BASRA, Jan 15: Tens of thousands of demonstrators shouting "No to America" marched in Basra on Thursday in a huge show of strength by Iraq's Shias against US plans for a transitional government.

An aide to Iraq's most revered Shia leader said Grand Ayatollah Ali al Sistani could issue a fatwa banning Iraqis from backing the US-appointed interim cabinet if Washington did not hold direct elections for a sovereign Iraqi government.

An edict by Ayatollah Sistani could turn many Shias against the United States at a time when occupation forces are battling guerillas in the centre of the country.

Demonstrators chanted "Yes, yes for Islam; No America, No Saddam" and slogans promoting unity with the Sunnis. Ayatollah Sistani has objected to US plans for a transitional Iraqi assembly to be selected by regional caucuses rather than an election. The assembly will select an interim government that is due to take over sovereignty by the end of June.

"If (US administrator Paul) Bremer rejects...Ayatollah Sistani's opinion, he would issue a fatwa (edict) depriving the US-appointed council of its legitimacy," Ayatollah Sistani's aide, Ayatollah Mohammad Baqer al Mohri, said in an interview with Abu Dhabi Television.

Paul Bremer returns to Washington this week for consultations that US officials say are routine, but take place as the Bush administration reviews how a new Iraqi transitional government will be chosen.

In Basra, the protesters marched to a mosque, waving banners and photographs of Ayatollah Sistani, although he himself did not attend. A religious figure in Basra, Ali al Hakim al Safi, told the crowd at the mosque that Shias would seek their goals by peaceful means - for now.

"We do not need to use violence to get our rights while there are still peaceful ways we can work together," he said. "But if we find peaceful means are no longer available to us we will have to seek other methods."

US officials and most of Iraq's US-appointed Governing Council say the country cannot hold elections until 2005. They have been trying to persuade Ayatollah Sistani to soften his stance.

Paul Bremer has said he respects Ayatollah Sistani but that there is not enough time to hold elections before handover of sovereignty. US officials say they are reviewing the plan for regional caucuses to make the process as open as possible.

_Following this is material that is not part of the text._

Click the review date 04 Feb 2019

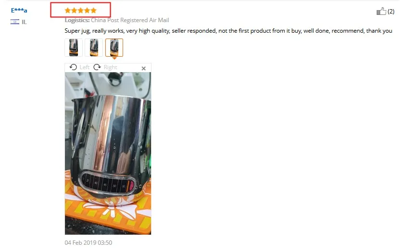(88, 243)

"The demonstrators are a small minority of the local Iraqi population," British Prime Minister Tony Blair said at a news conference in London. "They now have the freedom to demonstrate. They never had it under Saddam, but they've got it now."

The head of the Governing Council said he hoped that the ayatollah would come around. "Sistani would prefer elections...perhaps he is not fully convinced that elections are not possible," Adnan Pachachi told a news conference. "(But) he would like to be persuaded that it's not possible."

He also warned that if the handover had to await elections, it would extend the US occupation beyond June. "We either go through the whole process of selection or postpone it. It's our choice," Mr Pachachi said.

The United States and the Governing Council are pushing for the United Nations to play a role in the political transition by overseeing the regional caucuses.

Abdul Aziz al Hakim, a Shia on the Governing Council, wrote to UN Secretary-General Kofi Annan asking the United Nations to study the possibility of early polls or find a compromise path to election of an assembly.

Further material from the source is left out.